▶ Texte extrait:
Investir ou spéculer ?
« Un investissement est une opération financière qui, après analyse approfondie, garantit le capital investi et promet un rendement satisfaisant. Les opérations qui ne respectent pas ces exigences sont dites spéculatives ».
Si Benjamin Graham a essayé tant bien que mal de mettre des mots sur ce qu’est un investissement, en opposition à une opération spéculative, c’est parce que nombre d’acteurs des marchés se m’éprenaient. Et c’est encore le cas aujourd’hui.
J’espère que les différentes notions abordées dans cet article vous amèneront à réfléchir sur votre stratégie, reconsidérer votre propre définition de l’investissement et parfois même la remettre en question.
Investisseur ou spéculateur ?
Il est important de noter que l’utilisation du terme « investir » peut être amenée à changer avec les années, la conjoncture économique et la personne qui l’emploie.

▶ Données affichées:

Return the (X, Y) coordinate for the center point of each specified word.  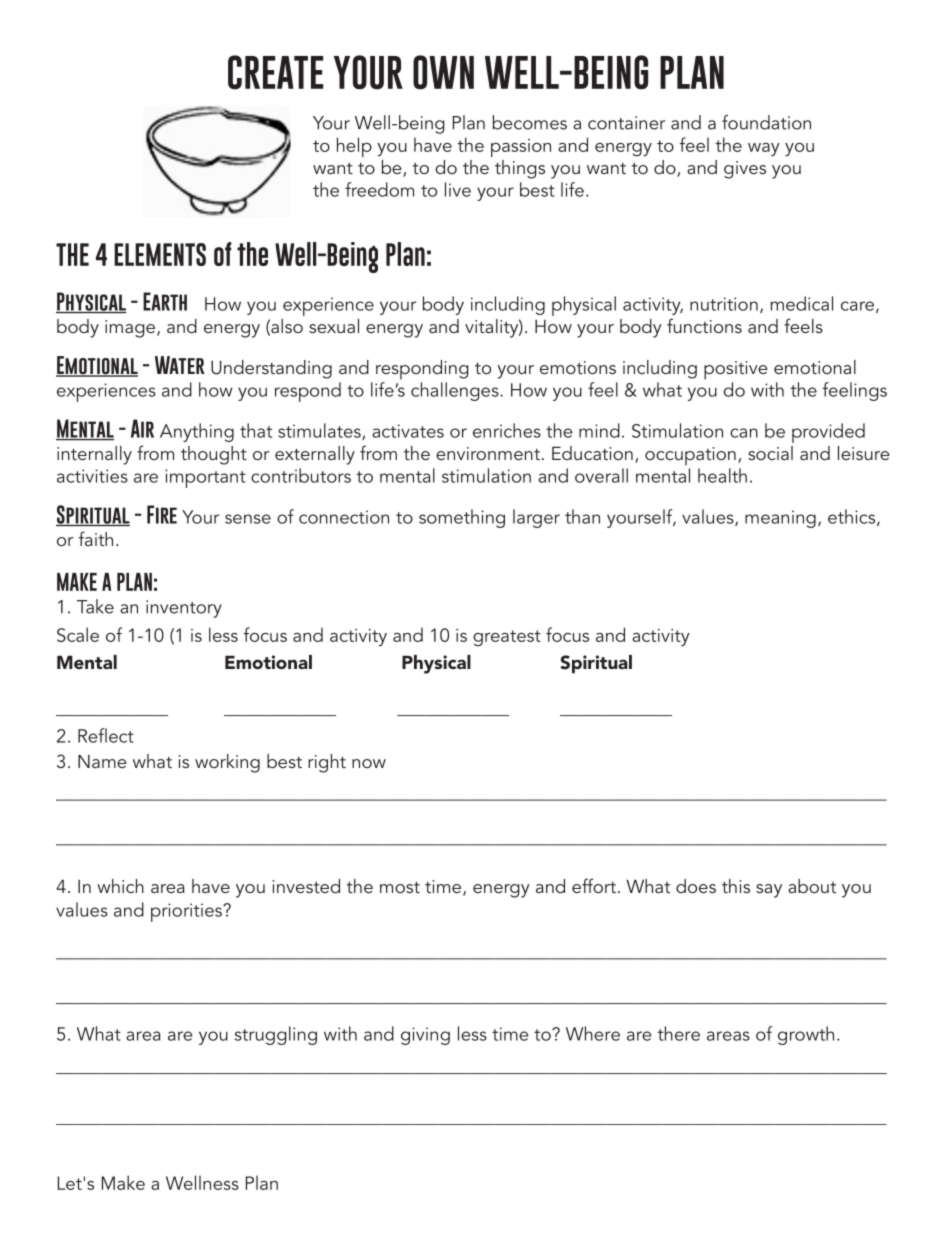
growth (806, 1035)
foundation (766, 122)
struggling (276, 1035)
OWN (443, 72)
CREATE (275, 72)
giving (425, 1036)
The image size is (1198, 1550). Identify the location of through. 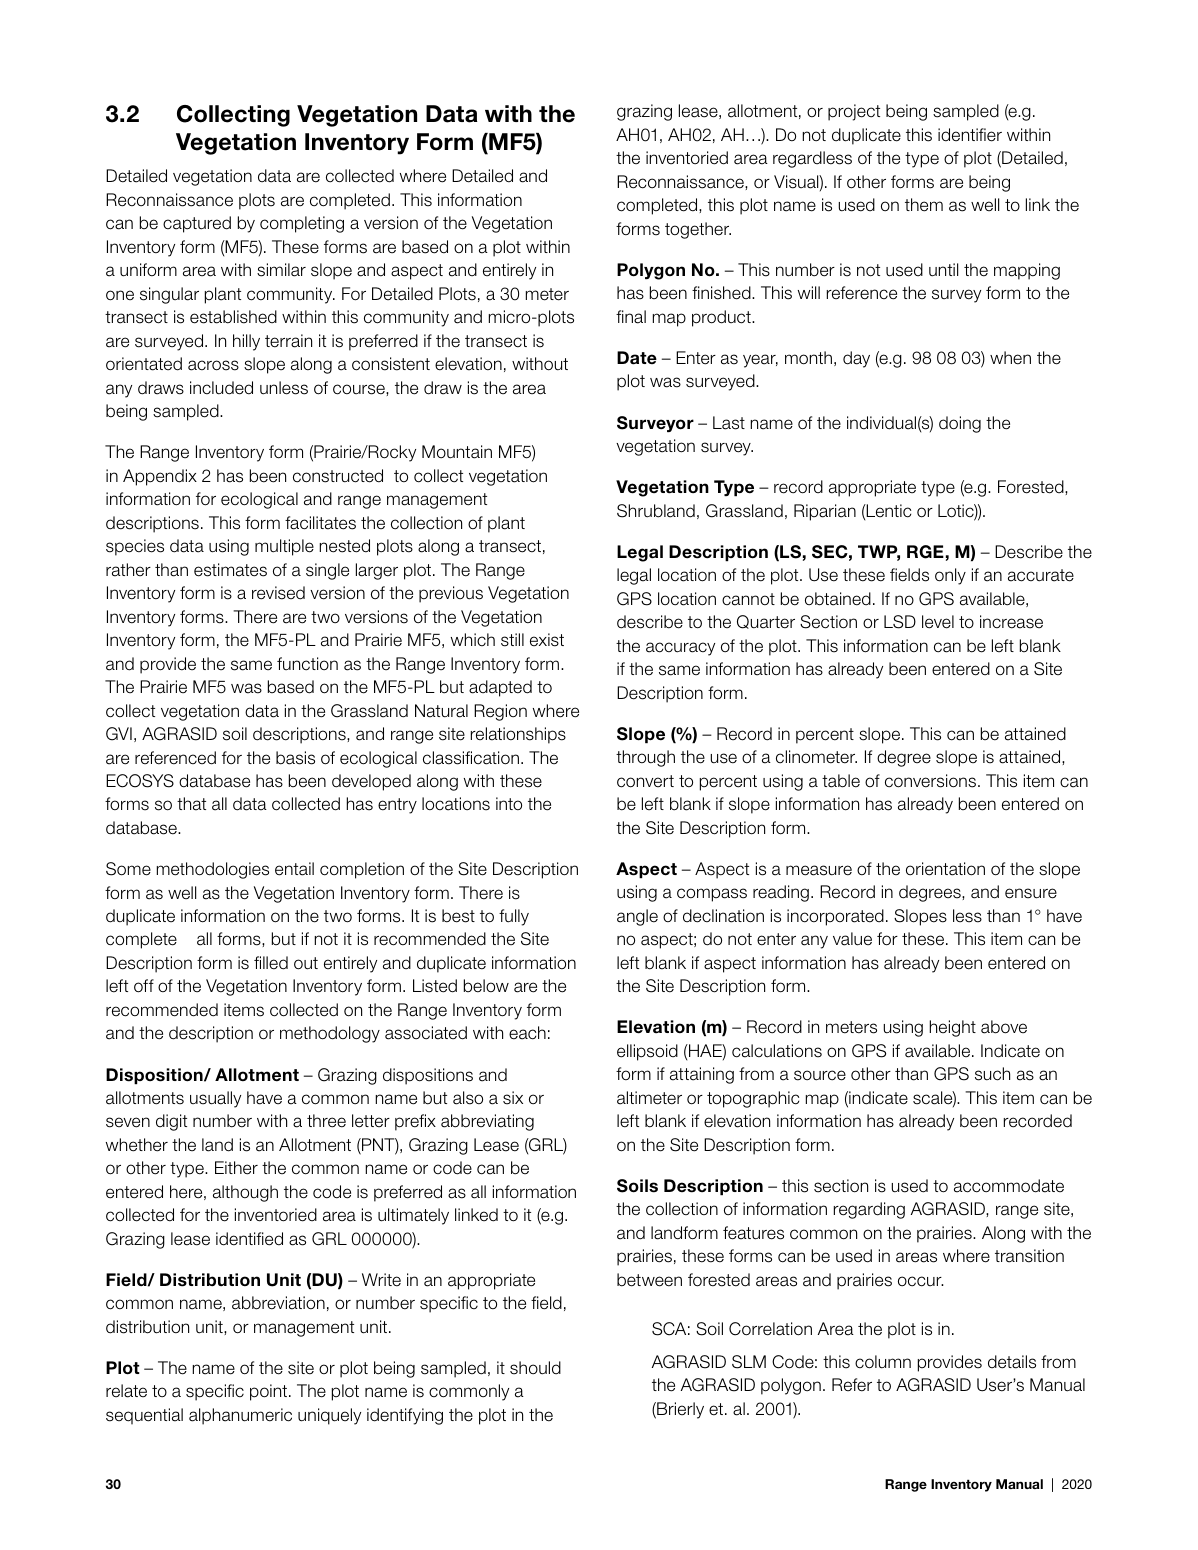
(645, 758).
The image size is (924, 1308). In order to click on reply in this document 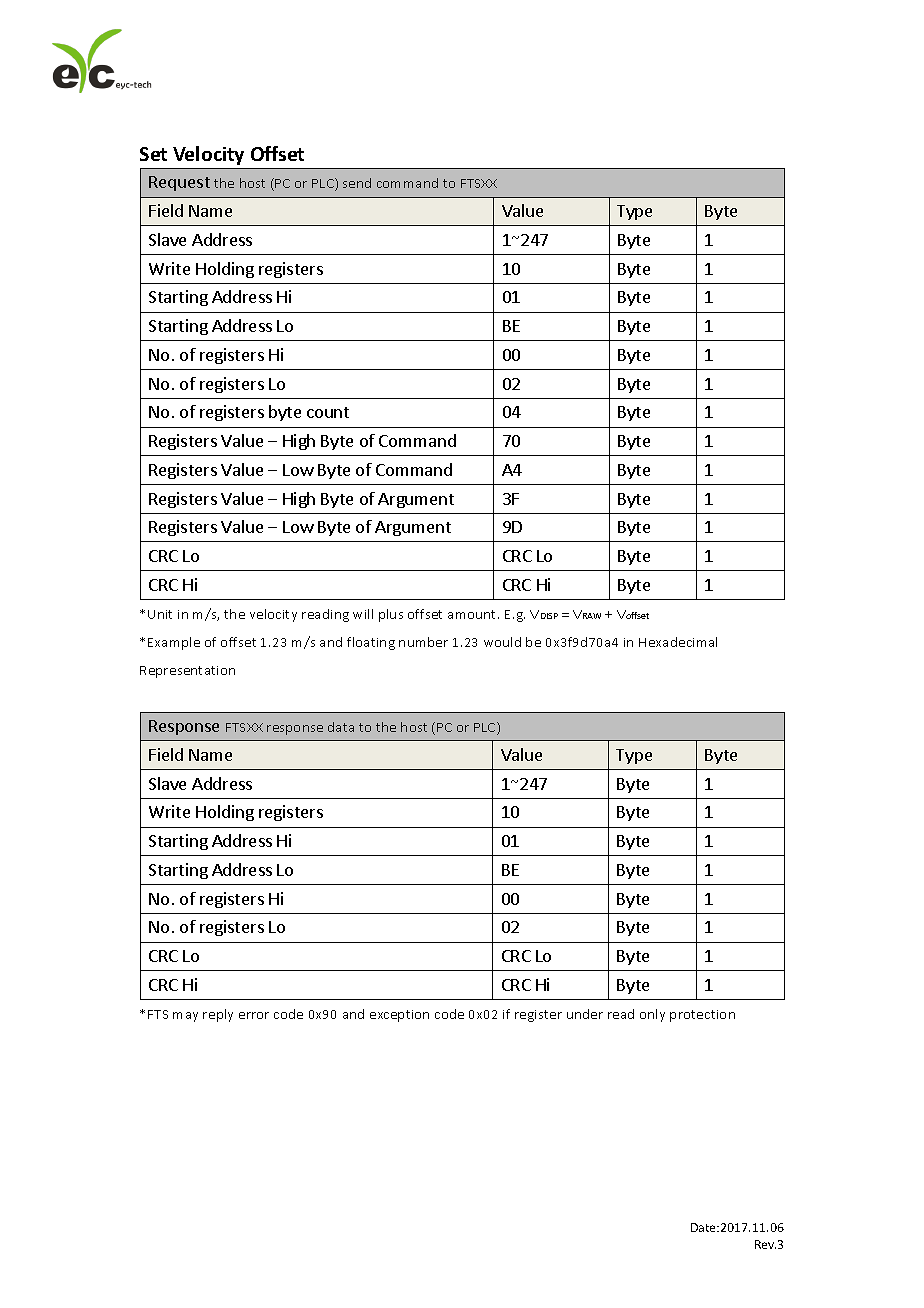, I will do `click(218, 1015)`.
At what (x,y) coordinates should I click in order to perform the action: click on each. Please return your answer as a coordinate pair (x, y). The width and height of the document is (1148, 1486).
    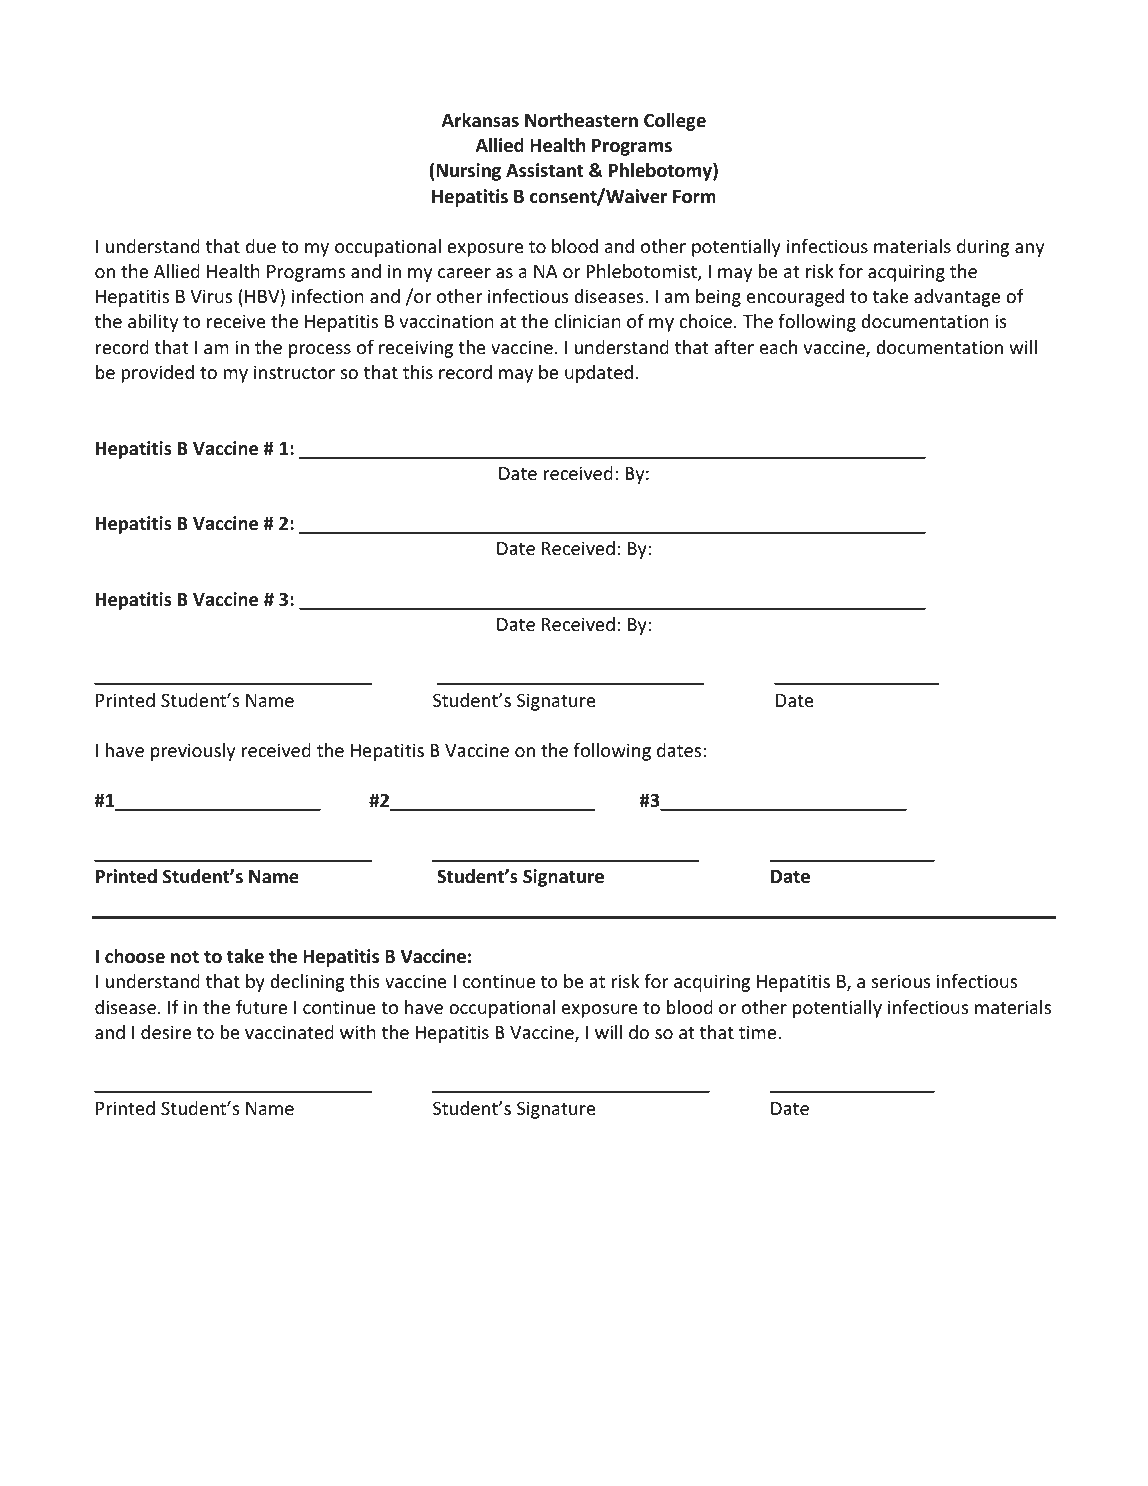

▶ Exercice écrit A:
Recopiez mot pour mot la partie des enregistrements qui s'ouvre avec leur première ligne et se termine avec la ligne contenant "(645, 758).", ces deux lignes comprises. Ne reproduisez pas les images dans votre réponse.
▶ Exercice écrit B:
Prolongez le texte sur la différence entre investir et spéculer à partir de sa dernière phrase.

▶ Réponse A:
Return the (X, Y) coordinate for the center point of each specified word.  
growth (806, 1035)
foundation (766, 122)
struggling (276, 1035)
OWN (443, 72)
CREATE (275, 72)
giving (425, 1036)
The image size is (1198, 1550). Identify the location of through. 
(645, 758).

▶ Réponse B:
Alors il est vrai que ce n’est pas forcement évident de faire la distinction, d’autant plus qu’il y a toujours une part spéculative dans un investissement. Il est d’ailleurs possible qu’une opération financière soit qualifiée d’investissement pendant une période puis prendre une nature spéculative de plus en plus marquée avec les années. Mais aujourd’hui nous devons, comme le faisait Graham à l’époque, éviter que nos lecteurs utilisent le terme d’investissement à tout va pour qualifier tout ce qui concerne la Bourse ou l’immobilier.
Si demain vous vendez des actions Total à découvert parce que vous êtes convaincu de pouvoir les racheter à 23€ dans quelques jours, s’agit t’il d’un investissement ou de spéculation ? Et si c’est Warren Buffet qui réalise cette même opération, après avoir défini les facteurs, acteurs et chiffres clés concernant l’offre et la demande sur le pétrole, après avoir calculé avec son équipe d’analystes différentes estimations de la valeur intrinsèque de la société, intégré un coefficient de sécurité à ses estimations et passé son ordre, s’agit t’il toujours de spéculation ?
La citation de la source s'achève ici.